Welcome est un film politique au sens le plus fort et le plus noble du terme puisqu'il pose la question de l'immigration clandestine, constamment occultée dans les pays européens. Alors que la plupart des gouvernements mêlent la répression à une stratégie du pourrissement, obligeant des hommes et des femmes à une errance sans fin aux marges de la société, beaucoup de citoyens s'offusquent d'une telle situation, et, au nom de la simple humanité, viennent en aide à des clandestins en détresse. Mais ils deviennent à leur tour les cibles désignées de la répression policière. C'est à ces atteintes répétées aux Droits de l'Homme que s'en prend ce film généreux et lucide.

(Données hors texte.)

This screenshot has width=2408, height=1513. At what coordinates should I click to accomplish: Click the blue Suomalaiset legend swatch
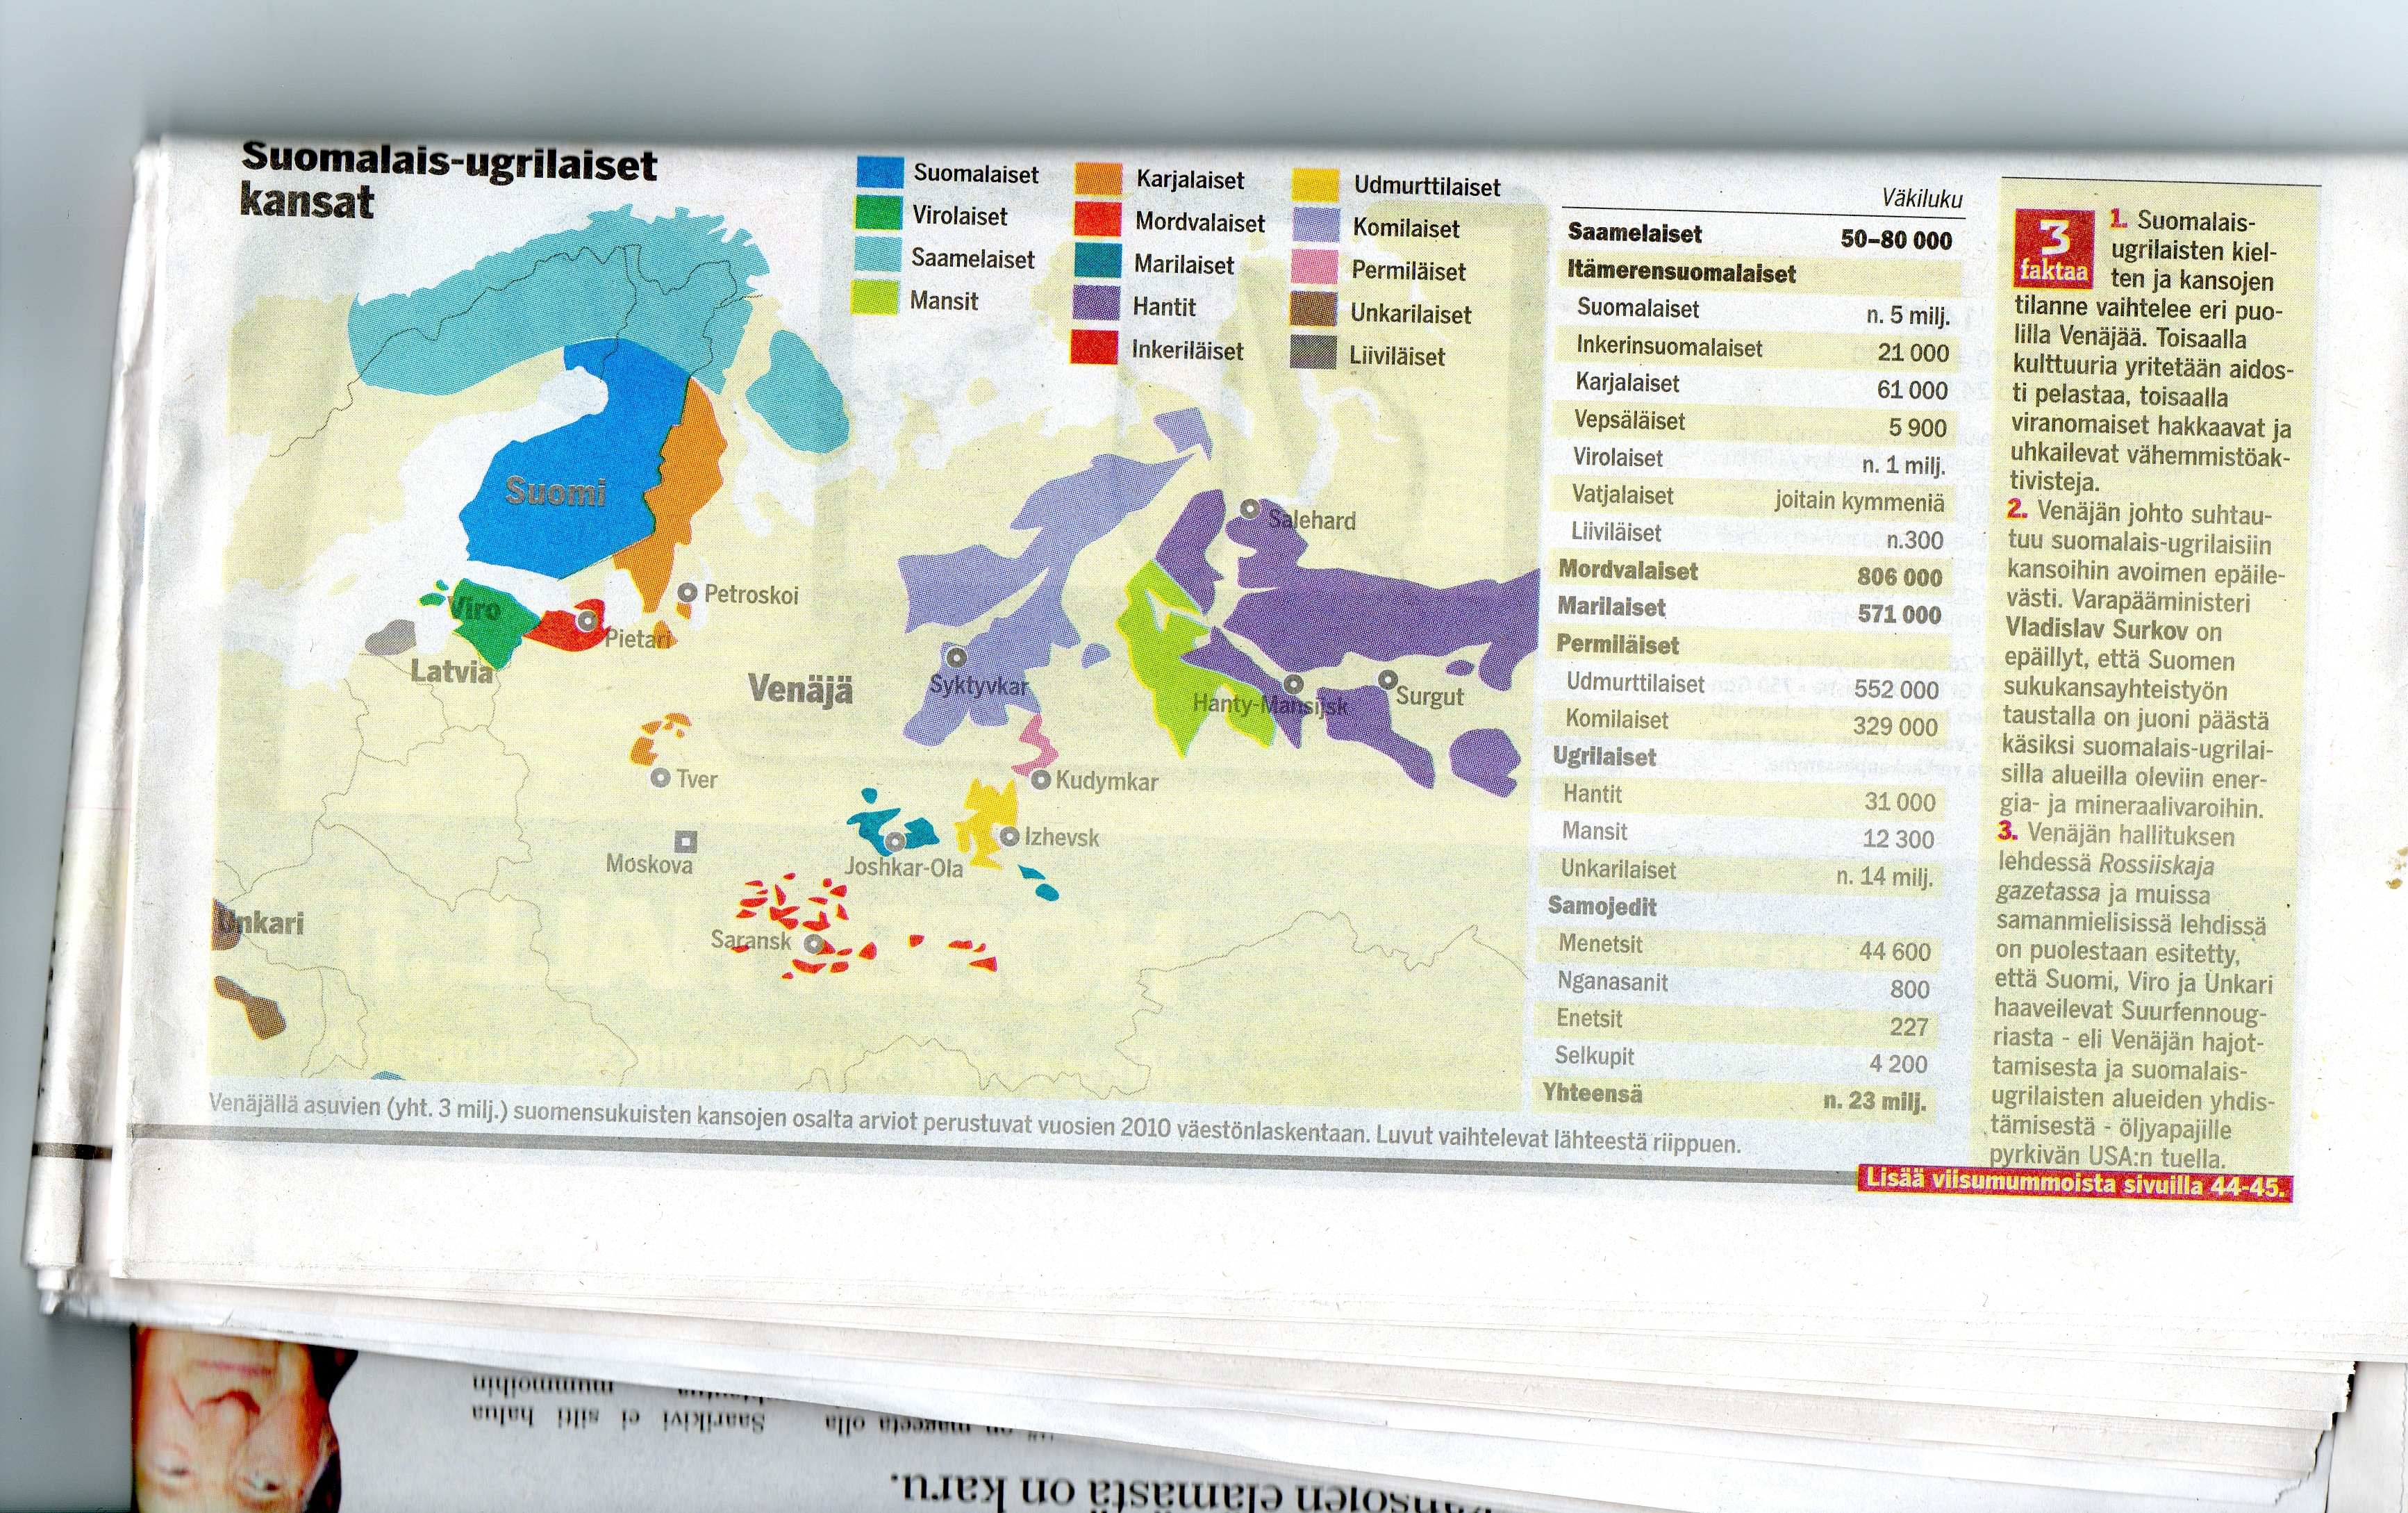(x=880, y=172)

Une affaire de loi, une question de morale

Pour la plupart d'entre nous, l'afflux de réfugiés clandestins en Europe reste un problème relativement abstrait et éloigné, que nous vivons indirectement via les médias qui relayent les actions menées pour leur régularisation mais aussi les accidents souvent dramatiques dont ils sont victimes au cours de leur exode. Par contre, la position à la fois stratégique et «butoir» qu'occupe la ville de Calais dans le parcours de ces exilés en route pour la Grande-Bretagne y rend leur présence beaucoup plus massive et visible qu'ailleurs, ce qui donne au problème un caractère concret et exacerbé qu'on ne retrouve pas dans la plupart des villes continentales. Welcome explore donc de manière approfondie une thématique actuelle importante que nous proposons d'aborder avec les (jeunes) spectateurs en les invitant à s'intéresser au point de vue des principaux personnages du film, amenés à côtoyer quotidiennement — et dans le contexte d'une loi particulièrement répressive — la population des réfugiés.

En pratique: les différents points de vue

Dans la perspective de bien cerner ce problème et la question morale qu'il soulève, demandons aux participants, répartis en petits groupes, de décrire le point de vue des différentes personnes ou instances qui interviennent dans le film (encadré 1, ci-dessous). Rappelons qui sont ces principaux intervenants en leur en fournissant une liste et demandons-leur à combien de reprises ceux-ci interviennent, dans quelles circonstances et pour quelles raisons; demandons-leur aussi de réfléchir à leurs motivations profondes et de trouver l'un ou l'autre argument qu'ils pourraient avancer pour justifier leur attitude dans le film. En guise d'alternative, on pourra alléger l'activité en confiant un seul des huit personnages à de petites équipes de deux ou trois participants.

La réflexion sera suivie d'une discussion en grand groupe où seront échangés les résultats de l'analyse, réflexion qui pourra aussi se nourrir des commentaires développés dans l'encadré 2. Ces commentaires ne doivent pas être considérés comme des modèles mais comme des incitants à la réflexion et au débat.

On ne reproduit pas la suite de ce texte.